A recent dawn. This morning will be darker; sunrise comes later.

A recent dawn. This morning will be darker; sunrise comes later.

The sky is just barely shifting from black to deep dark blue-gray, just now.  I really don’t understand daylight savings time – who does it really serve? Foolishness to fight the changing light of the seasons.  Strangely apropos this week, though, with so many other elements of my every day routine also on the precipice of change. The winter holiday season begins soon. One of my partners starts a new job tomorrow – one that results in a substantial shift in routine, perhaps even lifestyle at some point, certainly we’ll all be making adjustments here and there, at least.

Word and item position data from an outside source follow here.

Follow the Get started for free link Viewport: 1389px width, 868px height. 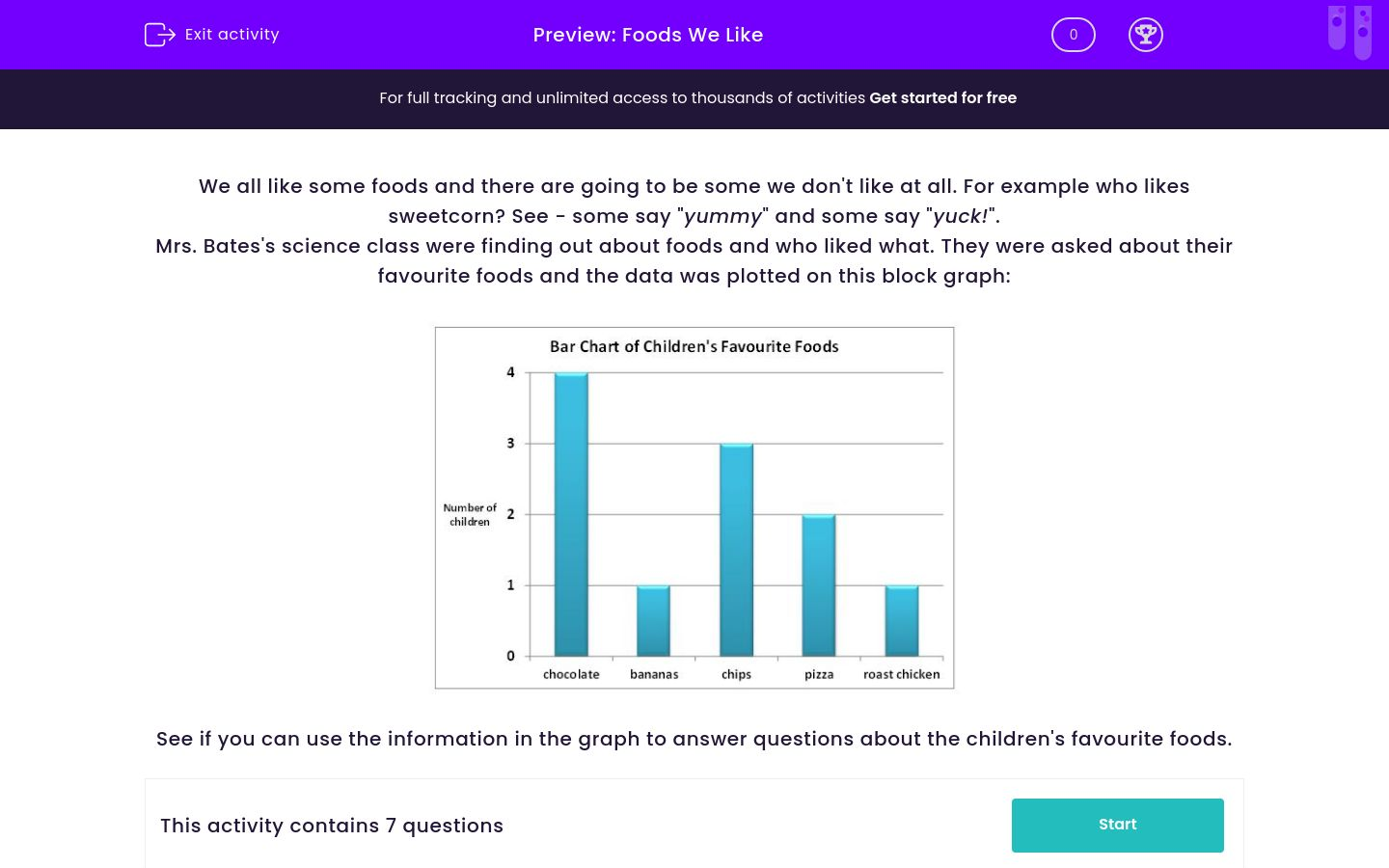click(x=942, y=98)
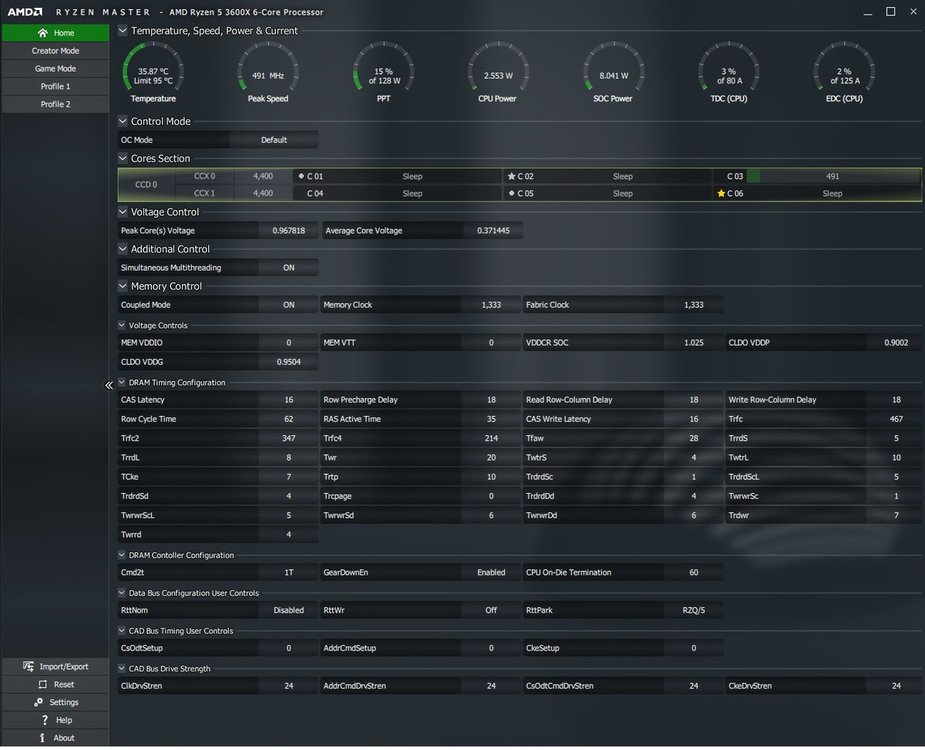Viewport: 925px width, 750px height.
Task: Click the gold star on core C 06
Action: tap(721, 194)
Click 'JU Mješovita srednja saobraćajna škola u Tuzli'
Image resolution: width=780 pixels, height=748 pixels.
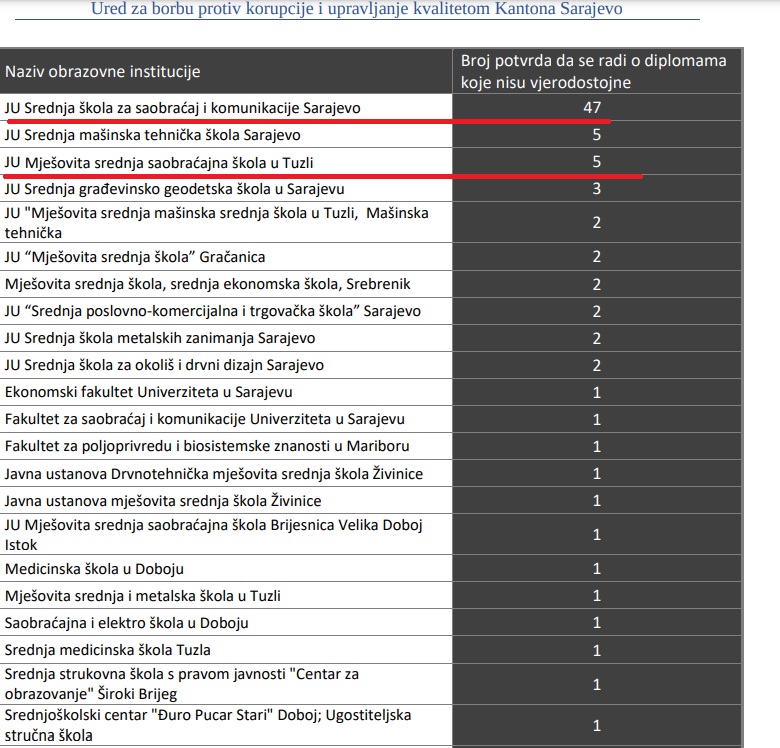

I’m tired this morning, making this a wonderful morning to commit to giving people my whole attention when they interact with me – listening with my attention on them as people, hearing their words, using mindfulness practices to stay in-the-moment and resisting the ease of being ‘on autopilot’. Today, I will listen attentively. I will speak with compassion. I will choose kindness, and provide gentle service to family and love. I will do my best.

Today I will change the world.

Today was… weird. I don’t remember now what sort of mood I was in, first thing. I think it was good.

My mood was fragile when I connected with my partner and we stopped for lunch together. I am making a lot of progress, and pursuing therapy this time is actually getting me somewhere – but I’m investing my will in this, it isn’t easy. I’m often more than usually emotional after my appointment, and feel raw and over-exposed. I appreciate it when I can get a couple really quiet hours to myself afterward, to get my bearings, and take a few deep breaths.  Sort things out, and develop a deeper understanding.

Today did not go that way.

The evening is winding down, now. In general, the day had a lot of value to it, and a lot to enjoy. I’m hoping that tomorrow morning those are the things most prominent in my memory, while the moments of discontent, and distress dissipate into the fog of what is forgotten.

I didn’t spend much time viewing the world through a lens. Today I used my eyes. Still – a couple pictures, and I’ve been looking at them and wanting them to say something more than they do. I do like a good metaphor. I’m not so sharp this evening. So…perhaps you see something I don’t see.

A single flower in autumn.

A single flower in autumn.

A shrub in bloom.

A shrub in bloom.

...Yeah...I don't know...I should have read the title.

…Yeah…I don’t know…I should have read the title.